I think it was Winston Churchill who said that as Prime Minister he wielded far less power over the country than a Headmaster exercises over his school. King Canute may well have understood the real limits of his power a little better.
Headmasters like to think that they have the power to control what happens in school. Closer examination will reveal that this is not quite the case. Over the past ten years pupils have been given a greater role in the development of their school. The opinions expressed in the research conducted by Rubin and Silva (2003) make it clear that not all pupils are happy to have their school run for them – “Without the voice of students, schools serve no purpose. They are nothing but institutions where adults run and tell you what you need to know in order to continue this tradition of, this cycle of ‘we have master’s degrees and we know what’s best for you so just shut up and deal with it’.” Here at the BSP we regularly seek the opinions of our pupils in formal and other ways. Sometimes the pupils’ voice is so strong that before you know it the school is looking at important matters in a new way.

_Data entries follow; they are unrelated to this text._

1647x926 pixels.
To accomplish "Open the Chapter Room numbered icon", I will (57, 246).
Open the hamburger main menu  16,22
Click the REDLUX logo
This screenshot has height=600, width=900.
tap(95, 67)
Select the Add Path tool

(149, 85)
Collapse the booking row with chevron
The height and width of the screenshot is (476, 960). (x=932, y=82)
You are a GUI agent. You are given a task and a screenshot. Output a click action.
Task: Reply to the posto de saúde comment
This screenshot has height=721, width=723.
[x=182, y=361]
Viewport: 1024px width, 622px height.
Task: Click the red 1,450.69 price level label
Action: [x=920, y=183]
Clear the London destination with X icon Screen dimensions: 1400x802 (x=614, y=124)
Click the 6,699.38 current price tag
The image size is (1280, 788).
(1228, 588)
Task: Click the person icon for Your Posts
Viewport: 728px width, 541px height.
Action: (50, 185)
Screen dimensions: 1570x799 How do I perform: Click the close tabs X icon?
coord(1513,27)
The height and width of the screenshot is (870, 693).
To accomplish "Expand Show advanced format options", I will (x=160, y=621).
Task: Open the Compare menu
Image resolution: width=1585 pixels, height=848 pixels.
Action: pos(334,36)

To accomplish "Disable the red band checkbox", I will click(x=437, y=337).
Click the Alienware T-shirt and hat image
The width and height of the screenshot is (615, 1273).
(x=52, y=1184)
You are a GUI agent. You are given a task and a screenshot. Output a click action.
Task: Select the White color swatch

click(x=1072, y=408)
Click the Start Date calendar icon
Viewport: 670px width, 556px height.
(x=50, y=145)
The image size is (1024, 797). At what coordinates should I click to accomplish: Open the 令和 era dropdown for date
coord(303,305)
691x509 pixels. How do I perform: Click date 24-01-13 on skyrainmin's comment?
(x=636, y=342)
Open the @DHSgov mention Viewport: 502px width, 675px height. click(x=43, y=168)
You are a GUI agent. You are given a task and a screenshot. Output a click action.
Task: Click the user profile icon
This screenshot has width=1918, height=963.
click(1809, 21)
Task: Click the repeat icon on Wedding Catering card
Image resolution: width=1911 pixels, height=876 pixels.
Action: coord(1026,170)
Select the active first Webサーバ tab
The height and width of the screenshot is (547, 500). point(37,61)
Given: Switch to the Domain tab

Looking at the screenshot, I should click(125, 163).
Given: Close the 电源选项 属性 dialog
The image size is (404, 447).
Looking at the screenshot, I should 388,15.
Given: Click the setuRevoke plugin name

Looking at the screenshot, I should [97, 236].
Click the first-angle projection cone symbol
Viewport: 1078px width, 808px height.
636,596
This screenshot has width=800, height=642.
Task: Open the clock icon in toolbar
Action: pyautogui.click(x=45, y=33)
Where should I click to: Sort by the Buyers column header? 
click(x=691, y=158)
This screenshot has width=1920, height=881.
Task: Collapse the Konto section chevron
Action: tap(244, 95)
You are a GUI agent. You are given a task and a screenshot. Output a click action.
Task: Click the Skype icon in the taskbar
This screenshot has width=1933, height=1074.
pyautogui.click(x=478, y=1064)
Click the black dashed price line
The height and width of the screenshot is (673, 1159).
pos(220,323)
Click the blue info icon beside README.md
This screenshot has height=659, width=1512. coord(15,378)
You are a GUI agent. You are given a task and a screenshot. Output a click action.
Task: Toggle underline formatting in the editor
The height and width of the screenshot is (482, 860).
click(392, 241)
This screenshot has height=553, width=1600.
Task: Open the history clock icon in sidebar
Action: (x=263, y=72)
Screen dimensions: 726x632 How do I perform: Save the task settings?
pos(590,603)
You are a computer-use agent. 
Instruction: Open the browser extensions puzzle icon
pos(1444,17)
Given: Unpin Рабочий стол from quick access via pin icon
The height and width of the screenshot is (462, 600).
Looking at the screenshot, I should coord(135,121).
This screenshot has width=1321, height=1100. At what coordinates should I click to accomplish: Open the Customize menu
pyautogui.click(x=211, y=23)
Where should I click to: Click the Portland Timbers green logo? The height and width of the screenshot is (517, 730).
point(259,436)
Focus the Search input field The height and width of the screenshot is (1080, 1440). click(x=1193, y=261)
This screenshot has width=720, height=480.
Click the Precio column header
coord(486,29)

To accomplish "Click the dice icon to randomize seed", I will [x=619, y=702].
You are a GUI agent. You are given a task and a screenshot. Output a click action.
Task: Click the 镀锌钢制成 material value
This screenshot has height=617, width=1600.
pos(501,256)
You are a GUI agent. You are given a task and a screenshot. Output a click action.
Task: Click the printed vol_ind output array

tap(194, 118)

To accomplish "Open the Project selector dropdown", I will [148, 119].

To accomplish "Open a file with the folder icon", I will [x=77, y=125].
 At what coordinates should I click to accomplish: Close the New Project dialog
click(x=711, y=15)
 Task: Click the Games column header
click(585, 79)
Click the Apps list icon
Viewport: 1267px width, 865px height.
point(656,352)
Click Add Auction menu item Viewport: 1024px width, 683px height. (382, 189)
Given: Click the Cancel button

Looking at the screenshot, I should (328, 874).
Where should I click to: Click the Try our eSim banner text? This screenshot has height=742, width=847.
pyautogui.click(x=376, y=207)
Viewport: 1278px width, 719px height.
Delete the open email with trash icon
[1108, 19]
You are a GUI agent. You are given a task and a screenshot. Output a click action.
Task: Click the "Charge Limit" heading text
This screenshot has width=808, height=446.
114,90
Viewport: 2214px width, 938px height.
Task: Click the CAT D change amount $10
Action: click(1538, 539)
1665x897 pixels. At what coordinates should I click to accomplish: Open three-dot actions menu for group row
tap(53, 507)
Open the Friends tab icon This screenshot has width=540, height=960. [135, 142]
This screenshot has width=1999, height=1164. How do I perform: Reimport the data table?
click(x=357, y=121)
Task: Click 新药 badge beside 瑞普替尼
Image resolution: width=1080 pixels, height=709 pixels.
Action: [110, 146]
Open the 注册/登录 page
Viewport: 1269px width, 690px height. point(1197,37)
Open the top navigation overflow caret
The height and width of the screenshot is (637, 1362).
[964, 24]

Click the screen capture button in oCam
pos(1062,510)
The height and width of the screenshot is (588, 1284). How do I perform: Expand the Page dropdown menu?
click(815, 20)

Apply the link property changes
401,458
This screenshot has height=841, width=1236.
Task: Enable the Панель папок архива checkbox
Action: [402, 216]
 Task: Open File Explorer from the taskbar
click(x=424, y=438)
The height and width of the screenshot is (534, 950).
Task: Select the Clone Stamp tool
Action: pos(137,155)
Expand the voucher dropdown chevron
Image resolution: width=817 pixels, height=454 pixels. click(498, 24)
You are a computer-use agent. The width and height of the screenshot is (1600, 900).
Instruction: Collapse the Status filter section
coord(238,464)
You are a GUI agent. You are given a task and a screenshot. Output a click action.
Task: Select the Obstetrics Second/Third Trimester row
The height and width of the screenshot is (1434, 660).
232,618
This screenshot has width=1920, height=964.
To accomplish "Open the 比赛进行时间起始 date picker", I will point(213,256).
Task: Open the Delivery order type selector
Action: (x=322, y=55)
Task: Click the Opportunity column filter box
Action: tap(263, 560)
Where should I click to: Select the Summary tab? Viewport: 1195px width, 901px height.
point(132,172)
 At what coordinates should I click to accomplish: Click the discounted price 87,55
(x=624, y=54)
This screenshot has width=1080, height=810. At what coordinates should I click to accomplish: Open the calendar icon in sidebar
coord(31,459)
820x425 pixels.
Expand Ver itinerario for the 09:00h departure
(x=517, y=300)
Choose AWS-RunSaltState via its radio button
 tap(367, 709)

Let me introduce you to the Senior School Eco Team. Over the course of the last year they have acted as our environmental conscience. They have approached their task with enthusiasm. They have collected paper for recycling, checked that teachers have turned off classroom lights, worked in the school garden and have given assemblies. They have expressed their overriding concern for our environmental wellbeing not by talking but by acting. They have led the initiative on the introduction of honey bees to the school, they have challenged us to become a plastic bottle free school and they will be encouraging parents to purchase a range of environmentally friendly products at the coming Summer Fair. This week they engaged in a letter writing campaign to President Macron regarding the use of pesticides in France. He may believe that he is controlling the country, but I would counsel him against such certainty now that he faces the dynamism of the Eco Team. I am pleased to report that they were firm yet deferential in tone; there will be no Presidential telling off.
When I meet students who are willing to give of their time for the benefit of others I am given hope for the future. We are a world desperately in need of such commitment and responsibility from our young people. It is to their very great credit that they have the maturity to act in this way. Please do take some time when you come to the Fair on 30th June to look at their stall and have a chat about what else they have planned to “green” our campus. I have no doubt their campaign to persuade us to act in an environmentally responsible manner will continue to grow in the coming years (whatever I may think). I have no doubt that they will make a difference. Where Canute may have failed, the Eco Team will succeed the tide will be turned.